Hoogezand-Sappemeer wil geschiedenis schrijven met een voor Nederland nieuwe planologische aanpak. Met het project 'De Groene Compagnie' creëert de gemeente een woonlandschap dat niet alleen uitblinkt door de enorm ruime opzet, maar ook door iets wat ongebruikelijk is in de bouwwereld: een duidelijk eindbeeld ontbreekt.

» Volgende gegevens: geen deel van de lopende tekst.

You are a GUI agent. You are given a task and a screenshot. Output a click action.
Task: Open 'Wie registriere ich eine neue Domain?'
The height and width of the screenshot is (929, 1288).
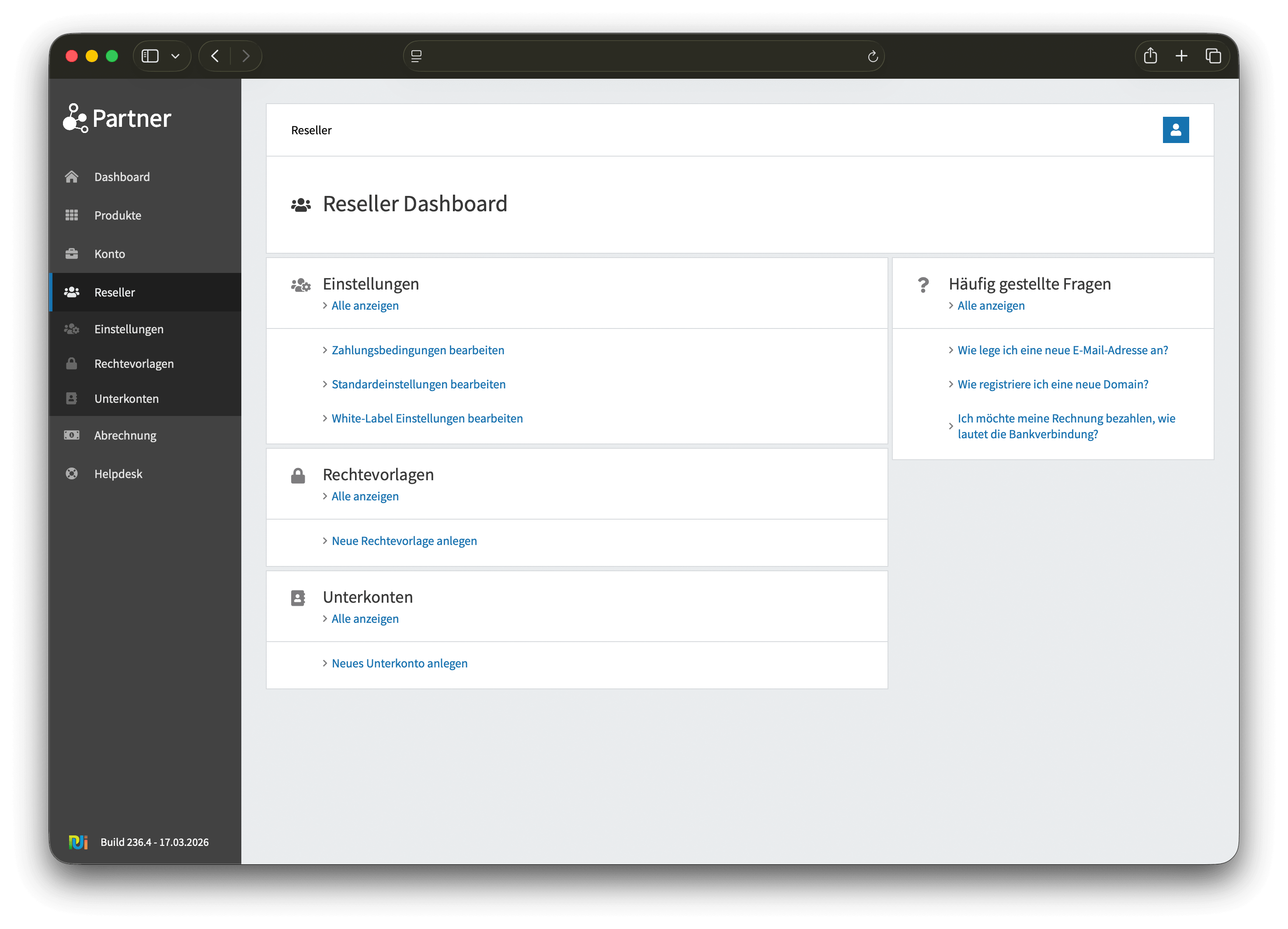tap(1052, 384)
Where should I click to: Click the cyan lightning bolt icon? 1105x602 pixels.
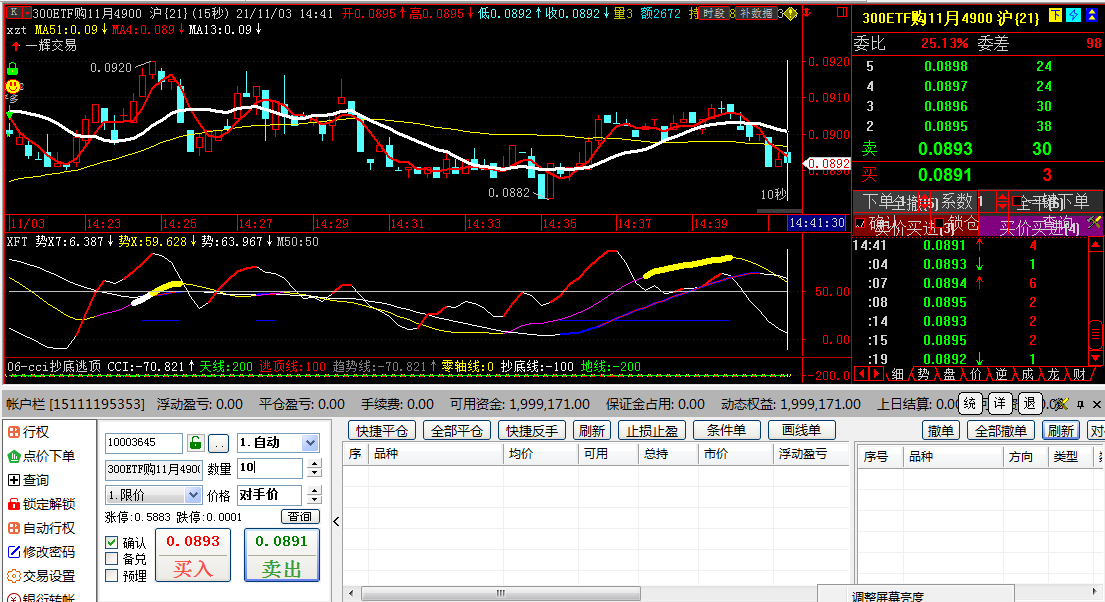point(1073,16)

Hoogezand-Sappemeer wil geschiedenis schrijven met een voor Nederland nieuwe planologische aanpak. Op 12 maart verklaarde deze gemeente dat ze bij Hoogezand een bijzonder woonlandschap wil ontwikkelen, samen met de Dienst Landelijk Gebied en de provincie Groningen. De Groene Compagnie, heet het project. Het blinkt niet alleen uit door de enorm ruime opzet, maar ook door iets wat ongebruikelijk is in de bouwwereld: een duidelijk eindbeeld ontbreekt.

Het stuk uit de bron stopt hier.